To conclude, Hungarians working for the Hungarian authorities and at other national institutions expected to be compensated for their support and the work they had performed in connection with the deportation of the Jews. They claimed to be the rightful beneficiaries of Jewish property. This shows how a mechanism of exploitation operated in which the enrichment of Christian Hungarians at the expense of Jews was justified by alleged national merits.
Houses and Flats
Jews owned a significant share of the houses in the city. On May 10, the local newspaper reported that “the solution of the Jewish question solved the problem of housing in a radical way.”113 On May 9, people in the city had already begun to submit requests to receive Jewish houses and flats. It was decided that public institutions should be given priority in this redistribution. The second priority was “civil servants who did not have any place of their own”, because there were several cases in which the families of civil servants rented their dwellings.114 The third category was civil servants who had flats that were deemed too small.
This announcement clearly shows how civil servants were promised compensation in the form of Jewish homes for their assistance in the process of rounding Jews up. It is likely that many civil servants expected to receive benefits for their work and that this was their primary motivation in helping in (instead of protesting against) the ghettoization and deportation of the city’s Jews.

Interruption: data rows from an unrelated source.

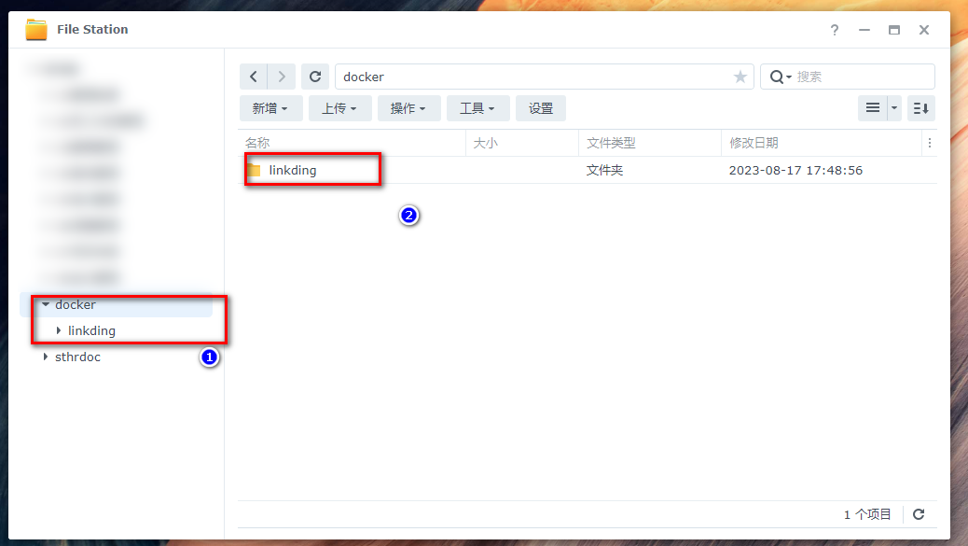Open the 上传 menu
Screen dimensions: 968x546
(339, 108)
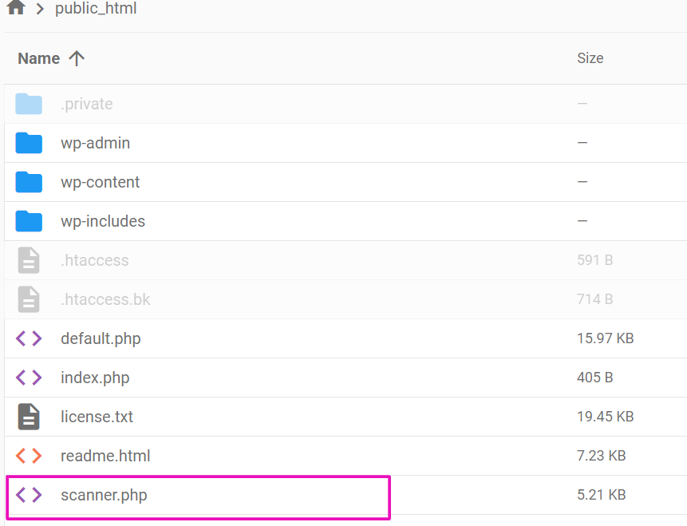Sort files by the Size column

[590, 58]
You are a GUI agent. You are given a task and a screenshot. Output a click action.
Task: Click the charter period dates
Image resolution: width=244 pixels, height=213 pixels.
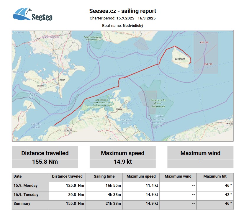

In the course of the following days, the prefect changed the priority regarding the redistribution of houses and emphasized social welfare, meaning that poor families with many children or without houses would be first to receive lodgings that had been stolen from Jews.115 Social welfare institutions such as kindergartens and retirement homes were also given priority.116
The estimated number of Jewish houses in mid-May was around 1,200 out of 6,000 dwellings. Still, this was only an estimate, as Jews from other places owned houses in the city and the final report had not yet been completed. The final outcome of the redistribution was of “great public interest” according to the local newspaper, since Jews had possessed a large share of what was referred to as “national property.”117
The expectations rose among Hungarians that they would benefit materially from the redistribution of Jewish homes. The newspaper reported that “everyone wants to move to Szatmár[németi],” and by the end of May as many as 2,099 requests to move to the city had indeed arrived. It was announced in the newspaper that “Christian [Hungarian] working families with many children” would be the first to be given homes. People who requested houses because they wanted more comfortable and larger accommodations would be denied.118
The inventory of the houses was undertaken by a special finance committee consisting of twelve members. They made a list of all items of furniture and appointed a caretaker, who either rented the house to a Hungarian renter or sealed it. The rent was paid to a public account. According to the report, because of the shortage of policemen, some Jewish houses had been entered before the special commission came.119 However, in my view it is not unlikely that officials also abused their mandate in the interest of their own economic gain. This was the case in other places in Northern Transylvania.120
The redistribution of houses started in mid-June when the first families with several children moved in, and another fifty families were about to follow.121 According to the newspaper, Jews had occupied the best houses in the city, while several thousand Hungarians had been living in poor conditions. By this time, 3,100 requests had been received. “A new happy Hungarian life has started,” reported the newspaper on June 23.122 Rose Markovits claimed that “a Hungarian peasant family took over our house and they loved it,” because “for the first time they had a decent home and they had gotten something that they had never had before.”123
By the beginning of July, 360 Hungarian workers had received one-room and two-room houses and flats, while another 4,000 requests were pending.124 The constant increase in requests reveals how large a share of the public had an interest in obtaining Jewish property. By the end of July, all “Jewish” real estate and flats had a caretaker appointed and were seized as Hungarian state property.125
The newspaper reported that “the building of the new Szatmár[németi] will go smoothly when real estate is in the hands of the state.”126 Flats and houses were rented out and the newspaper announced that “everyone will have a place to live.” This work was undertaken by 40 teachers, who compiled a registry of all of the houses.127 Schools were waiting to take over the buildings that had been used by Jewish schools and, according to the newspaper, the “whole nation is waiting to get its property back.”128
In mid-August, it was announced that 3,260 families would receive houses or flats and that 1,800 had already moved in. These dwellings were given first to poor people and civil servants and then were distributed to the rest of the public.129 In the end, civil servants were compensated for the assistance they had provided in rounding up Jews and seizing their property. Also a large segment of society benefitted materially from the transfer, as around 40 percent of all houses and flats in the city were redistributed.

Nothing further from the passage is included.